Richard R. LeMay (on brief), Legal Services of North Dakota, 20 1st St. SW, Ste. 201, P.O. Box 1666, Minot, ND 58702-1666, for respondent and appellee.
Holbach v. Dixon
[¶1] Mitchell Holbach appeals from an order dismissing a temporary disorderly conduct restraining order Holbach had petitioned for against Joy Dixon. We affirm.
[¶2] Holbach filed a petition for a disorderly conduct restraining order with the district court in September 2006. The petition alleged Dixon had "a long history of unbecoming conduct towards [Holbach]," including threats, obscene letters, and stalking behavior. The petition specifically alleged Dixon's conduct occurred between July 19, 2006, the day Holbach was released from jail for stalking Dixon, to September 11, 2006, the date Holbach filed the petition.
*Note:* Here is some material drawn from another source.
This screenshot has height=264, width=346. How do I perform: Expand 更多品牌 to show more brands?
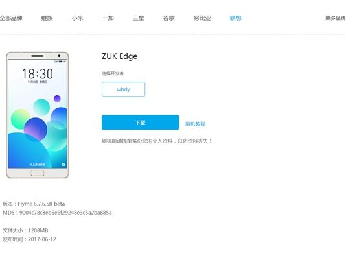point(336,18)
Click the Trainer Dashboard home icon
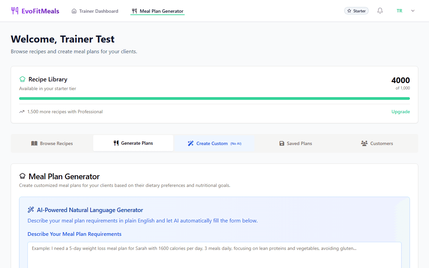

The court issued a temporary restraining order, which prohibited Dixon from contacting Holbach until the district court could hold a hearing to determine whether a permanent restraining order would be issued. Holbach appeared without counsel, and Dixon appeared with counsel through the use of an interactive video network (IVN).
[¶3] At the hearing, Holbach argued Dixon had a long history of inappropriate contact with him. To support his assertions, Holbach sought to introduce letters and postcards from Dixon, all of which predated the time frame Holbach alleged on his petition. Holbach presented no evidence that Dixon had contacted him after July 19, 2006. Despite Holbach's attempt to introduce these letters and postcards, the court limited Holbach's argument to the dates alleged in his petition. Dixon denied all of Holbach's allegations and denied initiating any contact with him. At the conclusion of the hearing, the district court stated Holbach had failed to establish reasonable grounds that Dixon committed an act of disorderly conduct. Accordingly, the district court dismissed the temporary disorderly conduct restraining order.
[¶4] After the court issued its order, Holbach filed a notice of appeal. Holbach also has filed numerous petitions, motions, and letters with the district court and the Supreme Court. On March 6, 2007, Holbach filed a "Motion for Oral Argument and to Reconsider Order Striking Appellant's Evidence" in the Supreme Court under N.D.R.App.P. 27. In support of the motion, Holbach filed a certified transcript that provided additional information about the district court's use of IVN. On December 26, 2006, the district court held a hearing to address Holbach's correspondence with the district court concerning IVN. The district court noted that, even after filing a notice of appeal, Holbach "[had] virtually flooded the clerk's office with a number of requests recently." The court concluded:
And I am just here to tell you today, Mr. [Holbach], that I made that decision to allow Ms. Dixon to appear via television. As I recall, that request was made by Ms. Dixon, was communicated to someone at the Domestic Violence Crisis Center who in turn communicated that request to me — and based upon the inherent authority of the Court, I granted Ms. Dixon's request to appear in that fashion.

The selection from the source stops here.